It's therefore not surprising that we at LEI have been getting a lot of requests recently to help companies find lean expertise for harder times. Unfortunately, we can't do what many of you would like: find you just the right person to join your company or just the right consultant to share his or her learning curve with you. We decided at the very outset of the Institute that we would not be consultants ourselves, that we would not be headhunters, and that we would not recommend headhunters or consultants.

What we can do is to suggest simple guidelines for finding the lean "sensei" (Japanese for "teacher") you may need.

1. Start by asking whether you want to hire a senior manager to lead your lean leap as an employee or whether retaining a consultant would be better. The third approach is simply to do it yourself with the managers you have now, and our workbook series at LEI is designed to give you the tools you will need. (See the series at https://www.lean.org/Lean/BookStore/ProductCatalog.cfm.)

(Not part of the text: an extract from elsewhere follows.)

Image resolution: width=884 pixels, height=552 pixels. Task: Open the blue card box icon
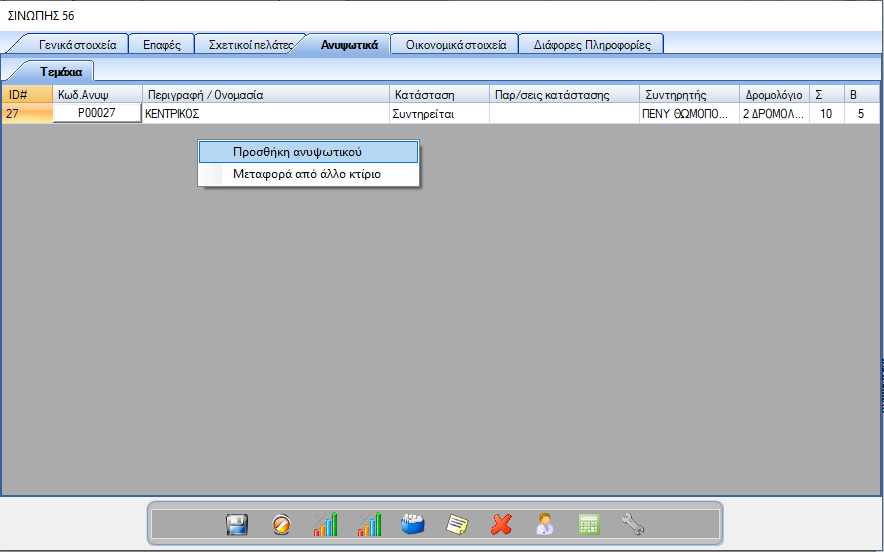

2. If you want to hire someone, look at successful lean firms and figure out who was responsible for the transformation. (A good headhunter specializing in lean may be able to help you find good candidates.) But be careful: we've seen many cases of a lean firm like Toyota where managers really only need to maintain a system set up by others some time ago. Taking these "steady-state" managers -- very successful in an established lean environment -- and asking them to create order out of chaos in your environment may be asking for more than they can deliver. So be sure that both the lean skills and the ability to create change are equal to the job before you make an offer.

3. If you want to hire a consultant, ask yourself whether you want (a) an expert in what Mike Rother and John Shook call "process kaizen" who can apply specific techniques to specific problems (like cell design or 5S or standard work) or (b) an expert in what Mike and John call "flow kaizen" who can tackle entire value streams, from a single model line to a whole company, or (c) what I call a "kaikaku" specialist (a real revolutionary) who will show you the big picture, challenge all of your assumptions about your business, and thoroughly stir things up. Possibly you can find one person who can do all three, but be sure what your priorities are or you are likely to be disappointed with the results.

4. Once you are sure what you want in a consultant, check the previous work of your candidates carefully by visiting firms where they have been involved for a considerable period of time. Did they get sustainable results? And could they diffuse their knowledge within the client company? Or did they behave like classic skilled tradesmen who will solve your problem but never tell you how it was done so you will always need to call them back? (We call this latter phenomenon "consultant dependency.")

5. Once you are sure you have the right consultant or transforming manager, ask yourself how you are going to internalize their knowledge and diffuse it across your business. We continue to be amazed at how many companies think that once they retain a highly skilled consultant they can simply set the lean transformation on autopilot and wait for lean thinking to deepen and spread. By contrast, the smart company assigns some of its smartest people to follow the sensei's every move, record the techniques and methods, and then systematically diffuse these across the entire business. (Even Toyota did this with Taiichi Ohno, who was highly resistant to writing down the principles and techniques of TPS. One of the early assignments of Fujio Cho, the current Toyota president, was to follow Ohno around and make sure everything was recorded.)

6. As you systematically record what your transforming manager or sensei is doing, challenge him with more and more difficult assignments on harder and harder problems. Stated another way, never ask him to solve the same problem twice. Instead ask your sensei to solve a specific problem once, then challenge your people to solve it the second time, perhaps with a bit of sensei coaching. This is the way to get the best use of your sensei and a good sensei will respond to the challenge.

These are simple rules and we know that they work. Together they constitute a simple "process" -- that magic word -- for finding the help you need. We wish you luck in your holiday shopping!